> _ACTIVITY_: Search the records for the string "first" and copy every line in which it appears.

· · · · ·

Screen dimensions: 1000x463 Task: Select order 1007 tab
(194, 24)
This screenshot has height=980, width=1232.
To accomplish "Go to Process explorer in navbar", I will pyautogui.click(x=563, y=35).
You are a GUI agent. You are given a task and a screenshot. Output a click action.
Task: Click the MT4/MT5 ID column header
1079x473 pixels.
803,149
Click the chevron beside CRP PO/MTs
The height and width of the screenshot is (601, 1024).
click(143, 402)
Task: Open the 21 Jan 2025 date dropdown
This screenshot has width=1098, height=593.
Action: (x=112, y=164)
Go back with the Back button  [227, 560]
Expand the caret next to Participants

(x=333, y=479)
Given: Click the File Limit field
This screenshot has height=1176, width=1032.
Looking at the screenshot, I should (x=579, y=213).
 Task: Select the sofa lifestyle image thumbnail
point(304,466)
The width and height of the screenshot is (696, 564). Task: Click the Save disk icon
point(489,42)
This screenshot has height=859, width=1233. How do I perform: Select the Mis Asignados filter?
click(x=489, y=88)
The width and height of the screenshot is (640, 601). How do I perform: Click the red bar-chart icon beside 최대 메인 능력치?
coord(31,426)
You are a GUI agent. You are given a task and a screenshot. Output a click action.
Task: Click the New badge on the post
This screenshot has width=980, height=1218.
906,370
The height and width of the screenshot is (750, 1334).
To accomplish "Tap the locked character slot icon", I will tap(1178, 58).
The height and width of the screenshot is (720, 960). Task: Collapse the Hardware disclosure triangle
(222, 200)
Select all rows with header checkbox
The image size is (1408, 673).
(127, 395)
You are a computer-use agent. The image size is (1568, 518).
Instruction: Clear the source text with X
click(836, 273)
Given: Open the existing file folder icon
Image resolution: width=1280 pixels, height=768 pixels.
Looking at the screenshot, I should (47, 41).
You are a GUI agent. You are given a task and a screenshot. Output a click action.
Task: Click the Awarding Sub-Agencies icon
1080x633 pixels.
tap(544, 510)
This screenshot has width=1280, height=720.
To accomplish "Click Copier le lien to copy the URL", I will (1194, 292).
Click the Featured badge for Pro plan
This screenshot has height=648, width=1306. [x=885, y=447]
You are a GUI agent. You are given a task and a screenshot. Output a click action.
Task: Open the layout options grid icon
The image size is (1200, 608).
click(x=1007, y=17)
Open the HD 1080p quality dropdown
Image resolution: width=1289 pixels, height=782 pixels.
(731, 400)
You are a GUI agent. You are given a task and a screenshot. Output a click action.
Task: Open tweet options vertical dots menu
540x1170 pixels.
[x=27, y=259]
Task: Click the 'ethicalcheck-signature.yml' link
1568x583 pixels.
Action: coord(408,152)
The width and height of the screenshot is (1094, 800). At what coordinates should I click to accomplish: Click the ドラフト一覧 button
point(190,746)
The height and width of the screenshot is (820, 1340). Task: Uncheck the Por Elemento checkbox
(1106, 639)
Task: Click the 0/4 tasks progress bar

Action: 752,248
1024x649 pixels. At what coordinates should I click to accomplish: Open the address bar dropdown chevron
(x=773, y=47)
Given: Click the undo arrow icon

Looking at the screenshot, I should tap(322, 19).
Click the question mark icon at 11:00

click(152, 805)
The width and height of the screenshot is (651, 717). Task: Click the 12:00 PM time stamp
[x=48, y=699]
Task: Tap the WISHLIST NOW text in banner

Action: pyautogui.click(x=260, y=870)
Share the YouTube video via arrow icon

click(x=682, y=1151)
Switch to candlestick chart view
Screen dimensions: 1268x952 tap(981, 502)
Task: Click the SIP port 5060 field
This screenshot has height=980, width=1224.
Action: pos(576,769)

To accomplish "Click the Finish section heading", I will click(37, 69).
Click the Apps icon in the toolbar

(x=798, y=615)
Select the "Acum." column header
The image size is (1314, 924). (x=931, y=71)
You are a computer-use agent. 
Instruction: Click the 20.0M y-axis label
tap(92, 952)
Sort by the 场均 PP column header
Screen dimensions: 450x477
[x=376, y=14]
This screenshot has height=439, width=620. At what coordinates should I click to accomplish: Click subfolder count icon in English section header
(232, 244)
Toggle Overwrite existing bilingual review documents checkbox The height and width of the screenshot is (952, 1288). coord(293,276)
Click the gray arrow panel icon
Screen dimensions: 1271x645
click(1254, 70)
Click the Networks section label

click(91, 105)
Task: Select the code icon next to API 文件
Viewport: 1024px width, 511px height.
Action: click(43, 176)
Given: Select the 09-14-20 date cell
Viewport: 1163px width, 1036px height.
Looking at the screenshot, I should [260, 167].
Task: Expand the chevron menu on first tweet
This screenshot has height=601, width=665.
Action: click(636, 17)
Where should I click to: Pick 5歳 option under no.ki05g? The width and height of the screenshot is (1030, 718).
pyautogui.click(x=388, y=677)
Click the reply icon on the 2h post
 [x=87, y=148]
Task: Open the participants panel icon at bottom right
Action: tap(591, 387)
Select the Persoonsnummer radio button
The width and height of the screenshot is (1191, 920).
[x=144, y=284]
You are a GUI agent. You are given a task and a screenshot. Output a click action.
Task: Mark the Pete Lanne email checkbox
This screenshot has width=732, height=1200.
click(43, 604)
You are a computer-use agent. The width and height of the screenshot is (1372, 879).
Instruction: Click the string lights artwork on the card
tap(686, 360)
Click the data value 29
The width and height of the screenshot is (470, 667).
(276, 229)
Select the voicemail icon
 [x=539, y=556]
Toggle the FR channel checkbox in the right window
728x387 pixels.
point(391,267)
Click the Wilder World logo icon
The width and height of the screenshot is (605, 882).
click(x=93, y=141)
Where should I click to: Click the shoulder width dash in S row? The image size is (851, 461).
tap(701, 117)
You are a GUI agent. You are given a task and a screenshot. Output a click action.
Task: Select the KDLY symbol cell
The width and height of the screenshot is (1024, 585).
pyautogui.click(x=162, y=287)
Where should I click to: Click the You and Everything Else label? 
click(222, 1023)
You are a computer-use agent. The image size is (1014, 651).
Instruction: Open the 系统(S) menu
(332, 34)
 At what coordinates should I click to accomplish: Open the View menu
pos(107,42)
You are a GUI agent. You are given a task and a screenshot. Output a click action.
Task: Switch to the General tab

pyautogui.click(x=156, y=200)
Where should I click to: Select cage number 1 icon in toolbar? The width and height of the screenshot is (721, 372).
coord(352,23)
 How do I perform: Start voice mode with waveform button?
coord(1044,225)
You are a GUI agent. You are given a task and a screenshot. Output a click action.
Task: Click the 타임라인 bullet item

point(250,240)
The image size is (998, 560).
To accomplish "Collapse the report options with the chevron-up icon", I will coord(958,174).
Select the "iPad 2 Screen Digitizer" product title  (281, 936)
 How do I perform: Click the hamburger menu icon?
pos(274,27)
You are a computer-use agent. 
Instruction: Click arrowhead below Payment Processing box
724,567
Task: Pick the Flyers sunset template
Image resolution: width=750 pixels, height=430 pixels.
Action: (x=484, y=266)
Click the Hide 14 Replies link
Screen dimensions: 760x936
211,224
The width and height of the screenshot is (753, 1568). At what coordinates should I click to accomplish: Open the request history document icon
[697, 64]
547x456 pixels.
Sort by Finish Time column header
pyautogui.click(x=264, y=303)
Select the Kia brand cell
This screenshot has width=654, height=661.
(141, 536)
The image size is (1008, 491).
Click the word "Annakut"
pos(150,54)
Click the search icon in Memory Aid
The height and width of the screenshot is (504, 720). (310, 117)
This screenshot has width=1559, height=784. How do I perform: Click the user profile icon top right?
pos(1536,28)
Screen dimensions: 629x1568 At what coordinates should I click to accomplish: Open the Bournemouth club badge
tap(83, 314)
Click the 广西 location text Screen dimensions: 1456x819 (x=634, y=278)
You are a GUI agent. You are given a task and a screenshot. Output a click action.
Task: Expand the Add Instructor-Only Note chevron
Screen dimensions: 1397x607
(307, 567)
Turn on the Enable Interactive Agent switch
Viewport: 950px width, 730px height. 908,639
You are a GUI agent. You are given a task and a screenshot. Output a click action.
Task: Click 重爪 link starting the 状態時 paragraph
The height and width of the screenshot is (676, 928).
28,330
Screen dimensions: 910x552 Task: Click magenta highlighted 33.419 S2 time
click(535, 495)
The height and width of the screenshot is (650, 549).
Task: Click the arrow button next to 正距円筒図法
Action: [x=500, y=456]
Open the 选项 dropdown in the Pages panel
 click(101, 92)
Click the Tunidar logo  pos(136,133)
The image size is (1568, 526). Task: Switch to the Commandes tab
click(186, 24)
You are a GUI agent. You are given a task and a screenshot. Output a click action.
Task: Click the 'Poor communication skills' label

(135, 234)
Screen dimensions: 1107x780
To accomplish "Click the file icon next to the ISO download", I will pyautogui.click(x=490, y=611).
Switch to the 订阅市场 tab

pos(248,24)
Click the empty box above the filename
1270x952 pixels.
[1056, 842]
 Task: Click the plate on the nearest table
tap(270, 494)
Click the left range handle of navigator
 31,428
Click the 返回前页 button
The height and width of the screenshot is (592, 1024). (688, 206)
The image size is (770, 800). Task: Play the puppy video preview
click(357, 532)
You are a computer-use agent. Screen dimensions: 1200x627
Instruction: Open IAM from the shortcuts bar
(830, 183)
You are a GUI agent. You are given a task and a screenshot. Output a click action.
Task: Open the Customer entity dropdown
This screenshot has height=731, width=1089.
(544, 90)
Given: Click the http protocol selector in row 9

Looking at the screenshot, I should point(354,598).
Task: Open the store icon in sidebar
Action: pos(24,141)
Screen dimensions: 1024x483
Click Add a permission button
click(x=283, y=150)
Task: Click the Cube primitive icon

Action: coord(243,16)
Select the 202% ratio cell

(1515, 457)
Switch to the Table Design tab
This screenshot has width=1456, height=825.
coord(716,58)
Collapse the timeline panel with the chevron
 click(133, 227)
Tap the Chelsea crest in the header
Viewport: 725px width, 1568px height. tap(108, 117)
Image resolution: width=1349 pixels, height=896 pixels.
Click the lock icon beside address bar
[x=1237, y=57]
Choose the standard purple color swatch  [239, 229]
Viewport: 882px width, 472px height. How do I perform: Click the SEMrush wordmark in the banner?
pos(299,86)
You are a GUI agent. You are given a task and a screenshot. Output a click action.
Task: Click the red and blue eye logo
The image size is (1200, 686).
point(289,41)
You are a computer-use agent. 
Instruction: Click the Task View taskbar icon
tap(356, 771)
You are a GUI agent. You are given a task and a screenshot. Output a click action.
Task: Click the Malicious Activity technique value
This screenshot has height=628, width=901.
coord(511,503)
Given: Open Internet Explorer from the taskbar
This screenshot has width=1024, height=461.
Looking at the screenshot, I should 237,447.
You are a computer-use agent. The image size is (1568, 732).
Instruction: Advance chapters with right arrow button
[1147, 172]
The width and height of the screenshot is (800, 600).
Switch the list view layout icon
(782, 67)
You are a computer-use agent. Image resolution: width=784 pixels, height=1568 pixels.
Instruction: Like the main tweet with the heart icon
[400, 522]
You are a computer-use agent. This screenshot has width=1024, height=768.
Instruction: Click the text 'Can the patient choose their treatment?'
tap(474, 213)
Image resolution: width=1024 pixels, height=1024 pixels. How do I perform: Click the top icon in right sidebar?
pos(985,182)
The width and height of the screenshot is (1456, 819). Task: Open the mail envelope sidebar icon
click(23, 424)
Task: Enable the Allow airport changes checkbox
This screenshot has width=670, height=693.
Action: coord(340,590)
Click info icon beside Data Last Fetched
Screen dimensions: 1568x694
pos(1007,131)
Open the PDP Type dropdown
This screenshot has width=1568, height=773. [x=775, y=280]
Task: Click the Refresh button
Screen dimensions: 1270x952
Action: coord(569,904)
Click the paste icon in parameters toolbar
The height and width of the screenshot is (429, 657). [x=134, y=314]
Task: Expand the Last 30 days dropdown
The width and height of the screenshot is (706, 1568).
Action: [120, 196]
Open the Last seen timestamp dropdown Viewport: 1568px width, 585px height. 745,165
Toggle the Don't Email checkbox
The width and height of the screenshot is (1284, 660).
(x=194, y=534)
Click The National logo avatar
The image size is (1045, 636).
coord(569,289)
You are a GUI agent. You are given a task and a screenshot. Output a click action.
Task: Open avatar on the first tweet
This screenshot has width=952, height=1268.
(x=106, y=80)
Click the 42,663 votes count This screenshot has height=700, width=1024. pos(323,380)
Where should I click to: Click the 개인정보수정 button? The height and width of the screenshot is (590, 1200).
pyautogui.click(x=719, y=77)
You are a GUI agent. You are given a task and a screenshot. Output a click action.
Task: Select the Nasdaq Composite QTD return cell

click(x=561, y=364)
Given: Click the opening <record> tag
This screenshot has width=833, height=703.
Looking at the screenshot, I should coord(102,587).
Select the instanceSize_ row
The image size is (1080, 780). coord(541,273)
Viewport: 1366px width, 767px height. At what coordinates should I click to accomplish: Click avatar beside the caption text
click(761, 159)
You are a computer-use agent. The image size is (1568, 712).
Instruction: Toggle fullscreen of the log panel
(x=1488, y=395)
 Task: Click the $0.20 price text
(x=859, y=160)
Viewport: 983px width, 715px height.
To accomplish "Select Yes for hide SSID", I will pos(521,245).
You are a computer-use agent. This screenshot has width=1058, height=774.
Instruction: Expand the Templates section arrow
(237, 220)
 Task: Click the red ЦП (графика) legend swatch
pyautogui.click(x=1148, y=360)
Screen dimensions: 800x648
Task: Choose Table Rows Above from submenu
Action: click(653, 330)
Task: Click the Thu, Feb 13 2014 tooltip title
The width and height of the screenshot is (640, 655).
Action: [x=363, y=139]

· · · · ·

> _EXPECTED ANSWER_:
Task: Expand the chevron menu on first tweet
Task: Open avatar on the first tweet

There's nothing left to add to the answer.